Alyssa Stetson, Samantha Leonard, Katherine Flynn-O'Brien, Seth Goldstein, Tiffany Wright, Cynthia Downard, Kyle J Van Arendonk, Charles M Leyes, Linda Cherney-Stafford, Karen Speck, Peter C Minneci, Troy A Markel, Shawn D St Peter, Dave Lal, Michael Sobolic, Matthew P Landman, Beth Rymeski; Midwest Pediatric Surgery Consortium
Purpose: Giant omphaloceles (GO) are uncommon with no consensus on treatment strategy. Placement of a DuoDerm® silo (DDS) is a novel management technique. We sought to identify optimal approach by comparing outcomes of patients who underwent DDS placement, paint and wait (P&W), operative silo placement (OSP), or alternative compression techniques (ACT).
Methods: A multi-institutional retrospective review between 7/1/2012-5/31/2023 of patients with GO (fascial defect >5 cm). Patients were identified via ICD codes and chart review.

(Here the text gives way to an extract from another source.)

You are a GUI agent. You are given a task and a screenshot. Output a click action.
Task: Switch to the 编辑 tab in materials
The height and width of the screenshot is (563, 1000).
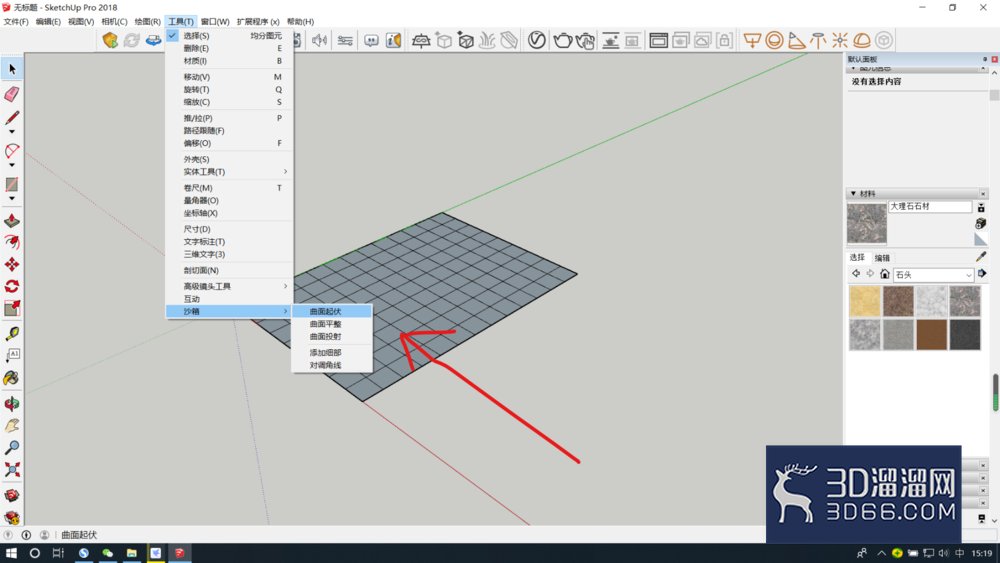pyautogui.click(x=882, y=258)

Results: There were 117 children with GO from nine centers. Twelve children (10 %) were managed with DDS, 83 (71 %) with P&W, 11 (9 %) with OSP, and 11 (9 %) with ACT. Patients in the OSP group were more likely to have a torn or ruptured sac (p < 0.001) but there was no difference in number of organs present in the sac (p = 0.22). There was no difference in percentage of patients with fascial closure between groups (p = 0.16). Age at fascial closure was lowest in the OSP group (0.6 months) followed by the DDS group (1.5 months) (p = 0.003). Patients in the DDS group had the highest rate of primary fascial closure (9, 82 %), followed by the P&W (49, 78 %), OSP (4, 40 %), and ACT (2, 20 %) (p < 0.001). Forty-three patients (37 %) experienced a complication, equal between groups (p = 0.71).
Conclusions: Half the infants in our cohort did not achieve fascial closure until ≥6 months. While median time to fascial closure was lowest for OSP, patients with DDS placement achieved the highest rate of primary fascial closure. Further research could help optimize patient selection for GO closure strategy.